Passage shown »
□ □ □ □ □ □ □
# Senior Project



## Lotus (Nov 12, 2004)

Well I am just about finished my 30 page senior Project and guess what my topic is here is a hint


----------



## Bone Dancer (Oct 7, 2005)

Hope your teacher has an open mind about halloween. Good luck. 
Let us know what ya get for a grade.


----------



## Vlad (Aug 2, 2005)

Hmmmm, what was I interested in when I was 19................hehehe


----------



## Zombie-F (Apr 12, 2004)

LOL. Same thing you're still interested in now? 

I also echo what BD says... if your teacher has no respect for Halloween, your project could backfire on ya. Best of luck with it!


----------



## Lotus (Nov 12, 2004)
□ □ □ □ □ □ □
Recorded data »
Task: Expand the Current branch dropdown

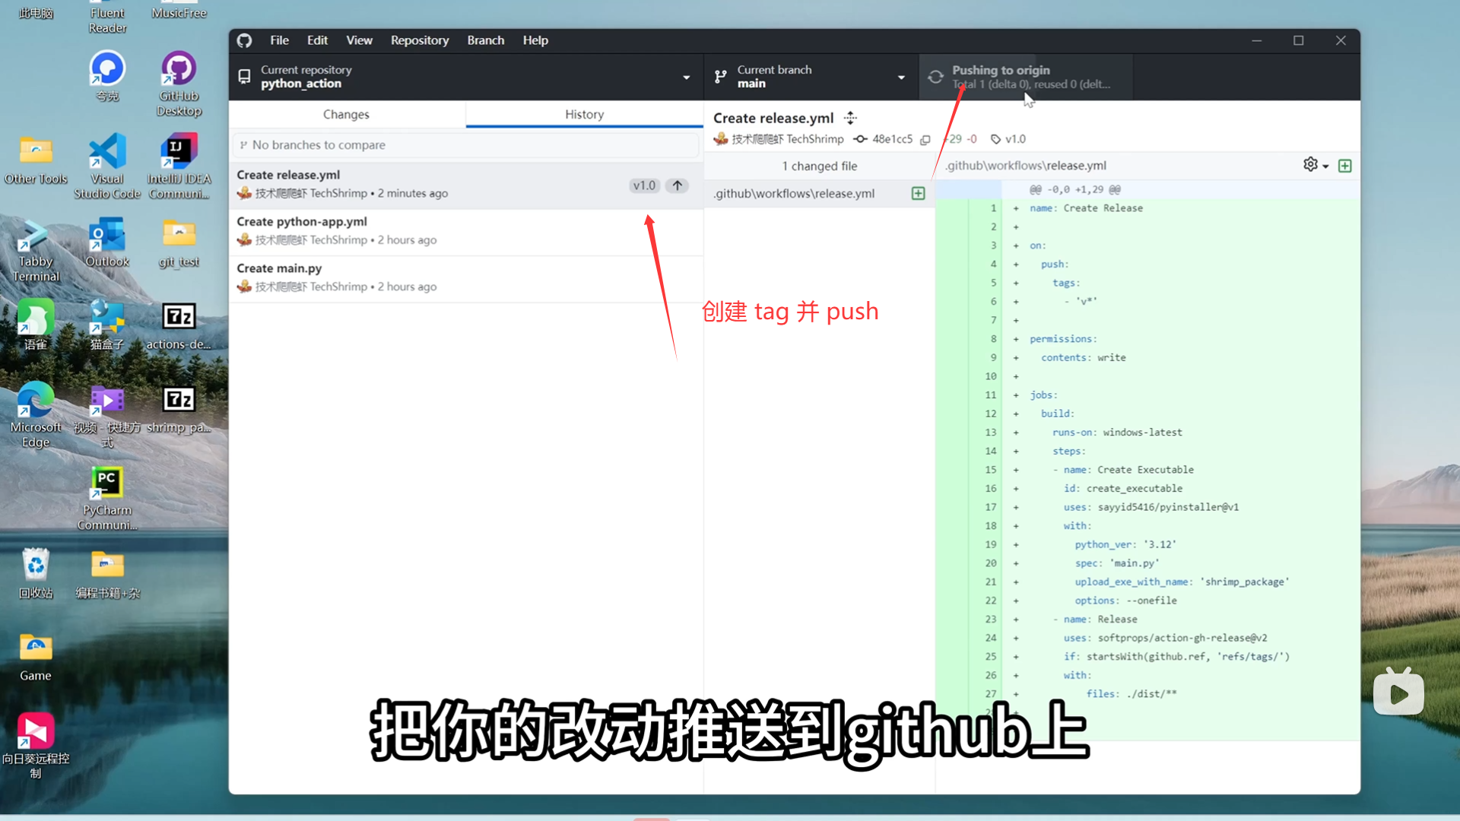Action: pyautogui.click(x=811, y=77)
□ □ □ □ □ □ □
What this exercise asks »
- 1) Update the senior project thread, starting with "Hmmmm, what was" and going on through "interested in now?", so that "fascinated" replaces "interested".
- 2) In the senior project thread, how many pages long is Lotus's senior project?
- 3) Continue the forum thread about the senior project from the point where it stops.

Results by task »
- 1)
Hmmmm, what was I fascinated in when I was 19................hehehe


----------



## Zombie-F (Apr 12, 2004)

LOL. Same thing you're still fascinated in now?

- 2) 30 pages

- 3)
Zombie-F said:


> LOL. Same thing you're still interested in now?
> 
> I also echo what BD says... if your teacher has no respect for Halloween, your project could backfire on ya. Best of luck with it!


Well the great thing is that she is also a huge Fan of Halloween, hehehehehe, and knows how I love Halloween MUAHAHAHAHA I FEEL an A++++++


----------



## Nightshade (Feb 26, 2005)

*Great Job*

Lotus= Great job and kudos to your teacher for being a Halloween fan.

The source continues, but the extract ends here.